Find useful problems to work on, research about it and get an MVP ready as quickly as possible.
– how do you learn new skills?
Before starting with the new skill, I generally spend a lot of time reading about and around it, sometimes even too much 😛 – to see what is it that I can do immediately to adopt it, and secondly to see what is it that I need to drop/or reduce to start using that skill if I can’t just plug it in.
– tell me a few of your favourite or most recently read books, movies, podcasts, games?
Books: Tao of Physics by Fritjof Capra , Crime and Punishment by Fyodor Dostoevsky, How to Solve It by George Pólya and pretty much all of the books from Prof. Michio Kaku -though I am yet to get my hands on the last two from him.
– what are you most looking forward to experiencing as a new resident of Japan? Any sights/places/foods/etc.?

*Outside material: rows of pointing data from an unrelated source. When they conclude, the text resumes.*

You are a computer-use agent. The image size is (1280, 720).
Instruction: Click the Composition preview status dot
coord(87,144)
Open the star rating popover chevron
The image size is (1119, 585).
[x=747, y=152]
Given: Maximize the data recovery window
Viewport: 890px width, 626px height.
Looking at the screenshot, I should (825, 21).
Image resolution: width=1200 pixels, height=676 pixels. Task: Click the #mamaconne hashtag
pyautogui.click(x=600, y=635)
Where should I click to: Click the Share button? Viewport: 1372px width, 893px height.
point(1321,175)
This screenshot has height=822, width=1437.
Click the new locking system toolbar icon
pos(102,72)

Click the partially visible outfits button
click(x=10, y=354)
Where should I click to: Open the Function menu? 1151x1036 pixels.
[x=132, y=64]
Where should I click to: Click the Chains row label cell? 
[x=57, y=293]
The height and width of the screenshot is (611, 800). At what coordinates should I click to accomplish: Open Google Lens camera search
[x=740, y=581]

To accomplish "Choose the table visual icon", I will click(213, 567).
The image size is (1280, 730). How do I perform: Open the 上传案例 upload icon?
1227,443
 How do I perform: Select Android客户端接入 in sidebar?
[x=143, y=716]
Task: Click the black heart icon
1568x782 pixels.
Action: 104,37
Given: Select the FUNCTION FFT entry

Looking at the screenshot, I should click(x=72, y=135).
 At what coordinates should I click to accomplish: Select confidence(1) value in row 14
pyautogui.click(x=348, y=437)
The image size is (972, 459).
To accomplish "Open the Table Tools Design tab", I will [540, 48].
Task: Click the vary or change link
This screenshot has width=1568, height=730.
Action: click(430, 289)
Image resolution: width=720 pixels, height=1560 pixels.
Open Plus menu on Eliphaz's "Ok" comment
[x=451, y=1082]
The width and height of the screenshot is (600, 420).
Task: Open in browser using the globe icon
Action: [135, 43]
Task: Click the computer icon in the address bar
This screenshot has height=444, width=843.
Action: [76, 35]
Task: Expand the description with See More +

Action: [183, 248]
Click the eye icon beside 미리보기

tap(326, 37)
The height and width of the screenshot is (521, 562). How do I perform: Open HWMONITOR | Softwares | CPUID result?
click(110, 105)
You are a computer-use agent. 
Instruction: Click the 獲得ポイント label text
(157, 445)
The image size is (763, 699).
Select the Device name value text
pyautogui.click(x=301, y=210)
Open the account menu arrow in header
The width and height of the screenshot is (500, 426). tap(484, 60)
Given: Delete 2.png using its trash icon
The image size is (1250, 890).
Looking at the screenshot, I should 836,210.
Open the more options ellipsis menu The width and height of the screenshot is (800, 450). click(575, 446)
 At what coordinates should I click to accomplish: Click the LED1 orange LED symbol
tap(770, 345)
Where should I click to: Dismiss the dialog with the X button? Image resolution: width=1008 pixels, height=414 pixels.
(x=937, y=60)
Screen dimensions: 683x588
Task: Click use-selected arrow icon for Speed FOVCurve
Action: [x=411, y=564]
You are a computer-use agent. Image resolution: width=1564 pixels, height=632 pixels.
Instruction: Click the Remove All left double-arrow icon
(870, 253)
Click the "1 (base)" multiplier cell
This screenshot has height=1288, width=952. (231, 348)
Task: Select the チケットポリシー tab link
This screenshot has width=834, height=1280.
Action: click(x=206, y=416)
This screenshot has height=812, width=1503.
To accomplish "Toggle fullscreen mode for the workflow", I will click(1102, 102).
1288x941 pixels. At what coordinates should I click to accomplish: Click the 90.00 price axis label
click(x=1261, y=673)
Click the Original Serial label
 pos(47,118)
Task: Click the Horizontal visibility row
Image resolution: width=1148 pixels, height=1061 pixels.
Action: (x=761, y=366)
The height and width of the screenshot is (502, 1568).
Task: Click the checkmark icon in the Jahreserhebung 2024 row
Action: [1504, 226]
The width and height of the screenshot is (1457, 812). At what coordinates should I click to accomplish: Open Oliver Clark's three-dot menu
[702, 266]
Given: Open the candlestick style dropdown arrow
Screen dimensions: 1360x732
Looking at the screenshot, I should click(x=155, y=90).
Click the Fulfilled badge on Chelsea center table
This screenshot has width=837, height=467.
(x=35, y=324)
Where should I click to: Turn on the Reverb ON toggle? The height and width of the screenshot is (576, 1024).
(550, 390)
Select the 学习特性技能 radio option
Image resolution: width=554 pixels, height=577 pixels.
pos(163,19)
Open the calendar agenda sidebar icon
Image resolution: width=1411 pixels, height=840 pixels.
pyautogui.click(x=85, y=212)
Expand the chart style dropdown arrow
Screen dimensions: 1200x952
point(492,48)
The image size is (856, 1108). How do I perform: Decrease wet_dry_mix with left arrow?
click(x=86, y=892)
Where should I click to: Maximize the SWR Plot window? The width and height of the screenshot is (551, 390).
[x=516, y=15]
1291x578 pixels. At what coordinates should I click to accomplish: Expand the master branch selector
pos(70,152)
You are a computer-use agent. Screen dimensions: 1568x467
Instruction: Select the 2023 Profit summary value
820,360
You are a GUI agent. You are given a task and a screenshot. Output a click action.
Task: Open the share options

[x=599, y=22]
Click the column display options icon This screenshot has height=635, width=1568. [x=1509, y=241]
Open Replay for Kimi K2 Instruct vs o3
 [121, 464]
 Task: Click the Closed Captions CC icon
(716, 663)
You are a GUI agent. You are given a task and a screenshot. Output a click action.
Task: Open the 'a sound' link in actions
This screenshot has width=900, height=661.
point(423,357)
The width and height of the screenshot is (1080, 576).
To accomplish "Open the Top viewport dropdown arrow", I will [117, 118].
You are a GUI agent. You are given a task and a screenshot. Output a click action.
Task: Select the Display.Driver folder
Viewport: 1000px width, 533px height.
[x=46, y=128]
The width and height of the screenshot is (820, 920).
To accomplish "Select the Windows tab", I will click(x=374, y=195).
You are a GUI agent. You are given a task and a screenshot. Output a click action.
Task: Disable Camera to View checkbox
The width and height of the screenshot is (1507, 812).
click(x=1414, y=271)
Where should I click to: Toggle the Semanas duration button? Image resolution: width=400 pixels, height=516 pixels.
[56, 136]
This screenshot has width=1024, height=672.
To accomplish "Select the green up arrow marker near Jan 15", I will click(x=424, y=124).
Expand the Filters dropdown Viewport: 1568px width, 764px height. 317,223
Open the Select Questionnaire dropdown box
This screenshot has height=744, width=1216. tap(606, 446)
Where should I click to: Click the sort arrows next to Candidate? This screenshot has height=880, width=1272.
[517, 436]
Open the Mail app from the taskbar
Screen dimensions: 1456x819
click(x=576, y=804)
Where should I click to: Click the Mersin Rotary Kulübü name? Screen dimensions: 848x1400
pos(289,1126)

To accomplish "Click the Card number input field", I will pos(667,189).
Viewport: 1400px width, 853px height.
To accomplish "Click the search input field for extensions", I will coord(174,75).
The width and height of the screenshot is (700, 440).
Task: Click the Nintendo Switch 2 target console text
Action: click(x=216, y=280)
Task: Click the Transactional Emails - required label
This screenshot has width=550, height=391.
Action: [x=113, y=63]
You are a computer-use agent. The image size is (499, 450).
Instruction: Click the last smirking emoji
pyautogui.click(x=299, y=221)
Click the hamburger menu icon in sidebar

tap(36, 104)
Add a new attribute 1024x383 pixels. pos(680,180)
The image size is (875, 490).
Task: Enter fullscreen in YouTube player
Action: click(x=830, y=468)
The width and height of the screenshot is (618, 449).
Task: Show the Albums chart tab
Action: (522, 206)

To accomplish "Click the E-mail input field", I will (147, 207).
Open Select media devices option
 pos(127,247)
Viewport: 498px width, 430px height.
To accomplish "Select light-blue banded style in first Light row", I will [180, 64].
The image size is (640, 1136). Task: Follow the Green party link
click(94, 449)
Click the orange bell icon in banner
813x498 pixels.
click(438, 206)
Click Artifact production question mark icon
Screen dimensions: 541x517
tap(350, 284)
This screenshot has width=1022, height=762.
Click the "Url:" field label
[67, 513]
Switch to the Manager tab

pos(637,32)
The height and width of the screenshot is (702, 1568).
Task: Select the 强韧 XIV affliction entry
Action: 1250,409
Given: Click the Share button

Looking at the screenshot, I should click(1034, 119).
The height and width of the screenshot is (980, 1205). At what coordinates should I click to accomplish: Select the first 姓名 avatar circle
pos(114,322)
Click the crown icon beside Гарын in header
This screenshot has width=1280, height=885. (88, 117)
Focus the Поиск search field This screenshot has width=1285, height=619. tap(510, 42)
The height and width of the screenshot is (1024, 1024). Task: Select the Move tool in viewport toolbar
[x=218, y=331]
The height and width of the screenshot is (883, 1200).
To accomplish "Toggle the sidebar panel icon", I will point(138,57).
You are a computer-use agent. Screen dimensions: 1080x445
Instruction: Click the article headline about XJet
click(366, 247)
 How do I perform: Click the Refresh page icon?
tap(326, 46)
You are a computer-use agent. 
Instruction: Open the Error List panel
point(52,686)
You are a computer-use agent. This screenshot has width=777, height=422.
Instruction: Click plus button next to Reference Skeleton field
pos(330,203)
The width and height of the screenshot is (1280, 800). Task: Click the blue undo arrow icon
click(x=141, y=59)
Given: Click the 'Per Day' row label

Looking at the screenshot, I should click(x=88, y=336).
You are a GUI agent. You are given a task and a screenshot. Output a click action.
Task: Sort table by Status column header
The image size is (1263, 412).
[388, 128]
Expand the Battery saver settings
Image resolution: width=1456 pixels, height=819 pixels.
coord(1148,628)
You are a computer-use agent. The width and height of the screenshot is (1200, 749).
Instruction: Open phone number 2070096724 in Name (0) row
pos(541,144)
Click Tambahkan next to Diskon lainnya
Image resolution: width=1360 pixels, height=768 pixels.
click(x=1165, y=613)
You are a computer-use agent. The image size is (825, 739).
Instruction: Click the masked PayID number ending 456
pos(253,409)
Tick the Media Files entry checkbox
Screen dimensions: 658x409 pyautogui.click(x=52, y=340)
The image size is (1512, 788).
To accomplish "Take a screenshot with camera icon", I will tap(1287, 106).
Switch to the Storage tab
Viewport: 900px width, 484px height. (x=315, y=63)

Three things that are big on my mind
- Setting up Scurid’s office in one of those nice areas in Tokyo surrounded by high rises and cafes. 🙂 – find those areas filled with all the hustle and bustle – super energetic!
- Visiting northern Japan, something I missed in all of my previous trips
- Climbing Mount Fuji again to see the sunrise, something I couldn’t do during my last climb due to heavy rain and fog
Cool. And finally, do you have any ask from our readers, for example, who are you interested to connect with when you get to Tokyo?
I’m a bit of a shy person, so if you see me just come and chat up. If you love sports I’d love to join, always looking for partners to play badminton with or if you are interested in physics or otherwise tech I would love to learn from you and geek out over a glass of whisky or beer or coffee or whatever. 🙂
Thank you very much for taking the time to speak with me, Sushant. Looking forward to catching up with you face-to-face in Tokyo in 2022.